Il convient de s’intéresser à une jurisprudence qui a été rendue le 14 juin 2023, par la Cour de cassation et qui vient aborder une nouvelle fois la question de la responsabilité de l’avocat et, plus particulièrement, de la question relative au point de départ du délai de prescription, sujet que j’avais déjà abordé dans différentes chroniques de jurisprudence par le passé.
Quels sont les faits ?
Dans cette affaire, à l’issue du prononcé du divorce des consorts I, un jugement du 26 janvier 2012 avait statué sur les opérations de liquidation de leur régime matrimonial.
Le 26 mars 2012, Monsieur I, représenté par son avocat Maître G, avait interjeté appel.
Malheureusement, par la suite et par ordonnance du 09 octobre 2012, le Conseiller de la mise en état avait constaté la caducité de la déclaration d’appel en date du 26 juin 2012.
C’est dans ces circonstances que, bien plus tard, le 16 octobre 2017, Monsieur I a assigné en responsabilité civile son avocat qui lui a opposé, et on peut le comprendre, la prescription de son action qui est classiquement encadré dans un délai de cinq ans.
En effet, il convient de rappeler au visa de l’article 2225 du Code civil que l’action en responsabilité dirigée contre des personnes ayant assistée ou représentée les parties en justice soit prescrite par cinq ans à compter de la fin de leur mission.
Il résulte, en outre, de l’article 412 du Code de procédure civile que la mission d’assistance en justice emporte pour l’avocat l’obligation d’informer son client sur les voies de recours existantes contre les décisions rendues à l’encontre de celui-ci.
Que disent les règles déontologiques ?
Enfin, au visa de l’article 13 du Décret N°2005-790 du 12 juillet 2005 relatif aux règles de déontologies de la profession d’avocat, l’avocat doit conduire jusqu’à son terme l’affaire dont il est chargé sauf si son client l’a déchargé ou sauf s’il décide de ne pas poursuivre la mission.
La Cour de cassation, dans cette décision et sur la base d’un moyen relevé d’office, rappelle en tant que de besoin que la haute juridiction a déjà jugée, par le passé, que l’action en responsabilité contre un avocat se prescrit à compter du prononcé de la décision juridictionnelle obtenue.

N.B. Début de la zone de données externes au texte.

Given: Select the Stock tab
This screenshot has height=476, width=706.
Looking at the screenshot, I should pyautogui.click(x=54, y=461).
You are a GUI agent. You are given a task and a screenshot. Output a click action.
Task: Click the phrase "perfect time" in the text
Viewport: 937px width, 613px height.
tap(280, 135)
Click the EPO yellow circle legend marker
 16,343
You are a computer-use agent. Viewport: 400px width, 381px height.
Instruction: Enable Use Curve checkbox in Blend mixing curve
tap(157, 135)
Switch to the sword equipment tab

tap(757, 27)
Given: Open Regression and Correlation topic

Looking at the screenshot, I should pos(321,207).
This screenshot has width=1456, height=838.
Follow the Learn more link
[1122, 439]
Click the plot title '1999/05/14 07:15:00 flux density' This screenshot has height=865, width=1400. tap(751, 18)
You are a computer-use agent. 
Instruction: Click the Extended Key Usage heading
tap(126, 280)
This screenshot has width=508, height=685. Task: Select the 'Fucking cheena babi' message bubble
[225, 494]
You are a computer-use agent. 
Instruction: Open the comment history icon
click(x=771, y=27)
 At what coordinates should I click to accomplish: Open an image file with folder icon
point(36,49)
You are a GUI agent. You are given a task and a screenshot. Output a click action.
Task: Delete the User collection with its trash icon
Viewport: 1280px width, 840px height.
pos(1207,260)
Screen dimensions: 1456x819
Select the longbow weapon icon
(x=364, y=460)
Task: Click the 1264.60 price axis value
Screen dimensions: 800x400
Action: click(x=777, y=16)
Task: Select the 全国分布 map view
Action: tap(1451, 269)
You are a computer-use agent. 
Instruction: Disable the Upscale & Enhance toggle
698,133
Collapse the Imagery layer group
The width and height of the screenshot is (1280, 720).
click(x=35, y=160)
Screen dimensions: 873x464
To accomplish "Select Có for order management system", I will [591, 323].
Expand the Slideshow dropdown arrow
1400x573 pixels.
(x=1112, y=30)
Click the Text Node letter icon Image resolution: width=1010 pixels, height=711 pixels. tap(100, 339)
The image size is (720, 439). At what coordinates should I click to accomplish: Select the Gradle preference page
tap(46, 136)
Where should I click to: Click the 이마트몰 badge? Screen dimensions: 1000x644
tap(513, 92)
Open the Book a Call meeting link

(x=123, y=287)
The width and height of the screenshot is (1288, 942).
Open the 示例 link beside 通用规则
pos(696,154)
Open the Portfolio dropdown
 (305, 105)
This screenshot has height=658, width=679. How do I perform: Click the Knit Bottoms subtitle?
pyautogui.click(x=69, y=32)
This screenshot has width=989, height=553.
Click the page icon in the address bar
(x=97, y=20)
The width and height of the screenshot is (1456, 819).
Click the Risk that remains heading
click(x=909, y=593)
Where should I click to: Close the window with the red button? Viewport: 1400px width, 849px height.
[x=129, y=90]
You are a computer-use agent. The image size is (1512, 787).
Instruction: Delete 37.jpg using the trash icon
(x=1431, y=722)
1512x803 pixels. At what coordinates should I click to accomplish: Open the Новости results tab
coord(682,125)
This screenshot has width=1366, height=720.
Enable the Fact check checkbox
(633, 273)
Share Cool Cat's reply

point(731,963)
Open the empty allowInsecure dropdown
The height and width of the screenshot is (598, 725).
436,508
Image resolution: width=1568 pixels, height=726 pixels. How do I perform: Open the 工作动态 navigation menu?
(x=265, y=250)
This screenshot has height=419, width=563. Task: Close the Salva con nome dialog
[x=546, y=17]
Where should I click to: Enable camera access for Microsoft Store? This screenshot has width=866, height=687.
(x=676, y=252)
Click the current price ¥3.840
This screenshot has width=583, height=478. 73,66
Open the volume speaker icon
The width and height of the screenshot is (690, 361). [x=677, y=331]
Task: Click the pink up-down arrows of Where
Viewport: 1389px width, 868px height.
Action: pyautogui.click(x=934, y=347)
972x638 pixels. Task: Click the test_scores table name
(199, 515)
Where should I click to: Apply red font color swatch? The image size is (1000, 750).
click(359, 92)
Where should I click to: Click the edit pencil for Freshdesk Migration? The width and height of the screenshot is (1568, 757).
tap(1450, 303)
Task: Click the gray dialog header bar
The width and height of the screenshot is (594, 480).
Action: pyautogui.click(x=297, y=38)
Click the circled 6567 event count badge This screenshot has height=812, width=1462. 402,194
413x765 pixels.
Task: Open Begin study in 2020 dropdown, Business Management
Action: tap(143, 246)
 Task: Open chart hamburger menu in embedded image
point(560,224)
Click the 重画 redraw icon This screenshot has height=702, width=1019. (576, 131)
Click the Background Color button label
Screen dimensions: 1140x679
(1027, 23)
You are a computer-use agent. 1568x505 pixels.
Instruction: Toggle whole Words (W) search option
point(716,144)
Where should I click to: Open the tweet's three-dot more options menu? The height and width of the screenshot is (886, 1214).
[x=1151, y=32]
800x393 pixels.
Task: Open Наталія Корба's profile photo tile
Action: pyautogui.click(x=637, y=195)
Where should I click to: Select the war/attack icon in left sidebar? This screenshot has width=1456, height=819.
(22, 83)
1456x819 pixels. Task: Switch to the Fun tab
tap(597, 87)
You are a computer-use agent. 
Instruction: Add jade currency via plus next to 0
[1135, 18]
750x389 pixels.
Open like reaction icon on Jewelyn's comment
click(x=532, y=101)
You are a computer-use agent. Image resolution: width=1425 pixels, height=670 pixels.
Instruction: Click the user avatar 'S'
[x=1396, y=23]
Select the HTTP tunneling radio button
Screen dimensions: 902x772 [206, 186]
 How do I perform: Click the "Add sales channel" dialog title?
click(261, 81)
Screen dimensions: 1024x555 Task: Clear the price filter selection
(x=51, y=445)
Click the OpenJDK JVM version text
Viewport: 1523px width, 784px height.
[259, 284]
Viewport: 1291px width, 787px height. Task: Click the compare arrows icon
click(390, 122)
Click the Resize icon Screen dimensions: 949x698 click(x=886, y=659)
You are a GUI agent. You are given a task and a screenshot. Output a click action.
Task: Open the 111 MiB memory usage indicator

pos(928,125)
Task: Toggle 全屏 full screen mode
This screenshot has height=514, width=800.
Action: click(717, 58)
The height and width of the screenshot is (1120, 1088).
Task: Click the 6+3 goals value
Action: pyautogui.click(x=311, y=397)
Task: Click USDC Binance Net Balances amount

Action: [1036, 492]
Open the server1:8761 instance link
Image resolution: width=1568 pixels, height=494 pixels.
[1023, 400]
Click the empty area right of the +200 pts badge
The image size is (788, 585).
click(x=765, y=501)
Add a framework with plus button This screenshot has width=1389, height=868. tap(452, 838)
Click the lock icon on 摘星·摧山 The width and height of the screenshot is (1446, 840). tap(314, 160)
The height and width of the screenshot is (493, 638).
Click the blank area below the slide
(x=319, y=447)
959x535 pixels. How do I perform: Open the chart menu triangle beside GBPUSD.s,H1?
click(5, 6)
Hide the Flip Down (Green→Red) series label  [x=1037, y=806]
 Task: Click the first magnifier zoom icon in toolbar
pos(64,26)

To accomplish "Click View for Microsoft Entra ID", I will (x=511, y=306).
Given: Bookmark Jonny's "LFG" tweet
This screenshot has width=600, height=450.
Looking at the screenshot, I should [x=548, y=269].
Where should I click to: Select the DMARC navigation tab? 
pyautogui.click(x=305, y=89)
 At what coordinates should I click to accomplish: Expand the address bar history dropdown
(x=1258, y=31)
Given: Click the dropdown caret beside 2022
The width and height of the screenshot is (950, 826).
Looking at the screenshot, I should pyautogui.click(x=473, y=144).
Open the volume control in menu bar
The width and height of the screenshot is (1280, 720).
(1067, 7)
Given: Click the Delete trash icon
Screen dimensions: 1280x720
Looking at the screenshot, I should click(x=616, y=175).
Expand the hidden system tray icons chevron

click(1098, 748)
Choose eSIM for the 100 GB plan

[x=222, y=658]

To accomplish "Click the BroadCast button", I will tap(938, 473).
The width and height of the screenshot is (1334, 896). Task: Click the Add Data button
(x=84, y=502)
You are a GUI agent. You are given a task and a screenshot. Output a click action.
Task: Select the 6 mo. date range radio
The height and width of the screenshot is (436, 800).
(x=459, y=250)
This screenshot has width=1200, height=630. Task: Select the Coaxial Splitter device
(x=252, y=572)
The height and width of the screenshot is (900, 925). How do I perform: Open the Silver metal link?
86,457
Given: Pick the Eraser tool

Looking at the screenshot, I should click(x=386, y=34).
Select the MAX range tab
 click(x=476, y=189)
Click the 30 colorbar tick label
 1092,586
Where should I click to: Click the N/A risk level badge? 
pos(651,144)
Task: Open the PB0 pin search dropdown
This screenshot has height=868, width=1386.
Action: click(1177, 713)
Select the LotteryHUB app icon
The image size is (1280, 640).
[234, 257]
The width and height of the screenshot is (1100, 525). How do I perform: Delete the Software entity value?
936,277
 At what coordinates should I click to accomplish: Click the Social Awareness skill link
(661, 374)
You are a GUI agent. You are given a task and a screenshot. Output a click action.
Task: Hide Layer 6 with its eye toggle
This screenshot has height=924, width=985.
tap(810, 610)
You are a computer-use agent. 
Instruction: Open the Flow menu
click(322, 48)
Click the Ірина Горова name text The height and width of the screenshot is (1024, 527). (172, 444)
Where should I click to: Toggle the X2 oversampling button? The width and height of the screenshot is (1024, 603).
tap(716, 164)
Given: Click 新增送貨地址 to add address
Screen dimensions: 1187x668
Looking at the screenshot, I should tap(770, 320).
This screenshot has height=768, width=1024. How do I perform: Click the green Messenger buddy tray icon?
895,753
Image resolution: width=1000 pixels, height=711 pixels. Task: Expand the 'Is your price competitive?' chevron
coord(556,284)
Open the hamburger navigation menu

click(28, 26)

Cass 1ère civ, 14 janvier 2016, n°14-23.200,
Un point de départ unique de la precription ?
Si cette jurisprudence permet de fixer un point de départ unique à la prescription de l’action en responsabilité formée contre un avocat, la haute juridiction rappelle qu’elle se concilie toutefois difficilement avec d’autres dispositions tel que celles des deux derniers textes précités.
En effet, selon la Cour de cassation, il y a lieu d’en déduire désormais de la combinaison de ces textes que le délai de prescription de l’action en responsabilité du client contre son avocat, au titre des fautes commises dans l’exécution de sa mission, court à compter de l’expiration du délai de recours contre la décision ayant terminée l’Instance pour laquelle il avait reçu mandat de représenter et d’assister son client.
À moins que les relations entre le client et son avocat aient cessées avant cette date.
Or, pour déclarer irrecevable l’action de Monsieur I, l’arrêt de la Cour d’appel d’Agen a retenu que la mission de l’avocat avait pris fin au jour de la décision constatant la caducité de l’appel.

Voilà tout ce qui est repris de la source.